Following are brief discussions on the functional forms of items in equation 1 of Earthquake Ground Motion and Response Spectral Analysis
Source Function \(F_{src}(M_0,f)\):
The far field, i.e. far enough from the rupture area that the rupture details can be characterized in a simple functional form, source displacement spectrum is often formulated as
$$F_{src}=\frac{C*M_0}{1+{(f/f_0)}^2}…(2)$$
where \(C\) is a region dependent constant, \(M_0\) is seismic moment, and \(f_0\) is the corner frequency. The corner frequency characterizes the shape of the source radiation spectrum, which depends upon the rupture dimension and the average shear stress drop (\(\Delta\sigma)\) over the rupture area. For a constant stress drop, the corner frequency is often formulated as
$$f_0=K_s*{\beta}_s*{(\frac{\Delta\sigma}{M_0})}^{1/3}…(3)$$
where \(K_s\) is a rupture geometry-dependent constant and \(\beta_s\) is the shear wave velocity near the rupture area. According to Equation 2, the displacement spectra decay faster with increasing frequency at frequencies larger than the corner frequency (see Figure 2). It should be noted that corner frequency increases with increasing stress drop, which results in stronger amplitudes for high-frequency seismic radiation (see Figure 2).

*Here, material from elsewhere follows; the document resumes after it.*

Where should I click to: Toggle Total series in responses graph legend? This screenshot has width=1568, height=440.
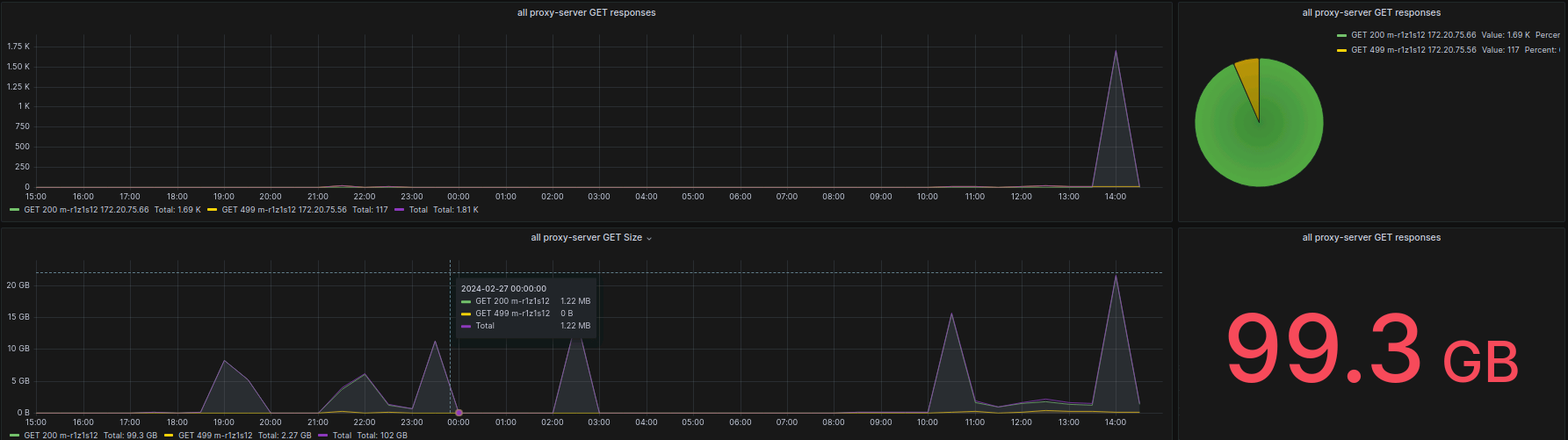click(418, 210)
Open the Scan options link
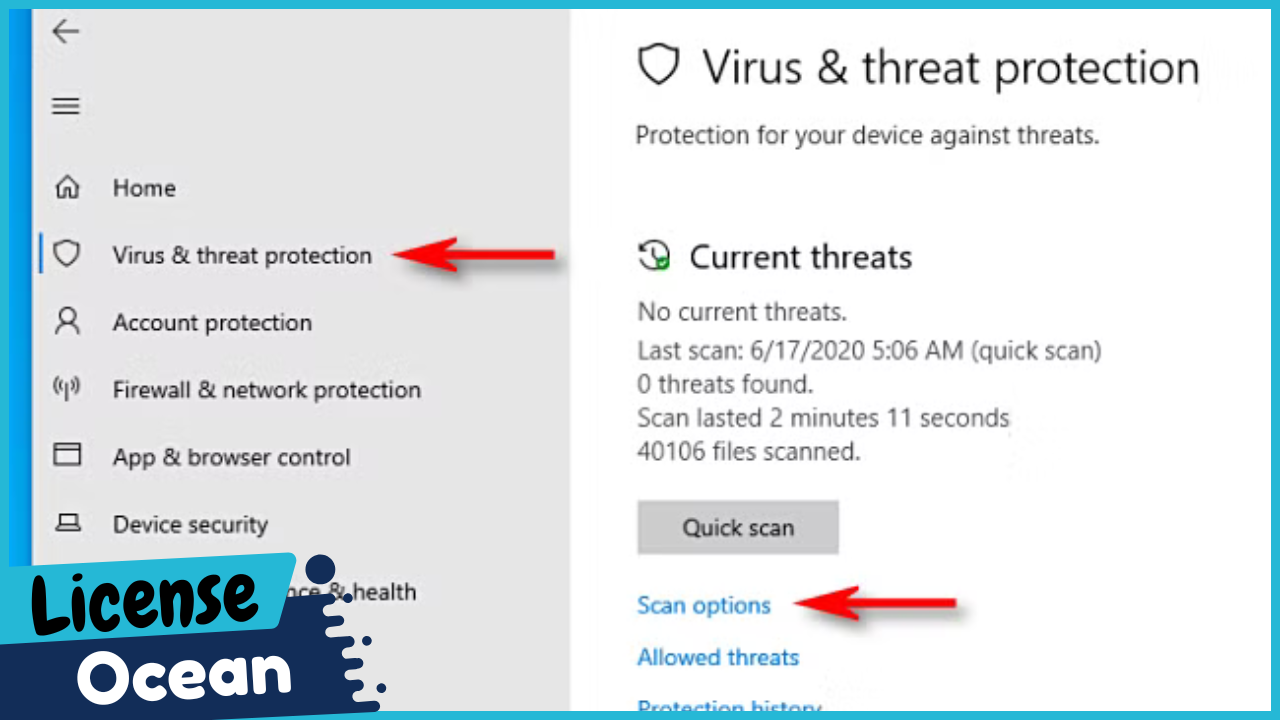 tap(704, 605)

Geometrical Spreading Function \(F_{geo}(R)\):
\(F_{geo}(R)\) quantifies the decay of seismic waves amplitudes with distance. For distances less than about 70-80 km, \(F_{geo}(R)\) is typically formulated as \(1/R\). Beyond that, surface waves dominate the GM, and the decay rate with distance often is formulated as \(1/\sqrt{R}\). However, in regions with well-defined crustal boundaries, it is observed that within the distance range of about 70-130 km, the arrivals of wide-angle reflected waves from Moho tend to counterbalance the GM amplitude decay with distance. In general, all GMPEs determine the functional details of \(F_{geo}(R)\) empirically using the recorded ground motions and elaborate statistical processing techniques to decouple the impacts of different parameters on GMs.
Regional Attenuation Function \(F_{attn}(R,f)\):
The amplitudes of seismic waves decay with distance due to the geometrical spreading and also due to the inelastic or internal friction of rocks during vibration that causes seismic energy loss. At any location, this energy loss often is expressed as
$$\frac{1}{Q(\omega)}=-\frac{\Delta E}{E}…(4)$$
where \(E\) is peak stored energy in the volume of rock, \(\Delta(E)\) is energy loss during one cycle of vibration, and \(\omega\) is the natural frequency of vibration. It can be shown that after many cycles of vibration the seismic amplitude can be estimated as
$$A(t)=A_0*e^{-\frac{\omega t}{2Q}}…(5)$$
The \(Q\) in Equation 5 is known as the temporal quality factor. However, seismologists are interested in measuring and formulating inelastic seismic wave decay with distance. For that, the spatial \(Q\) and the amplitude decay with distance is formulated as
$$A(x)=A_0*e^{-\frac{\omega x}{2cQ}}…(6)$$
where \(x\) is distance and \(c\) is the seismic wave velocity.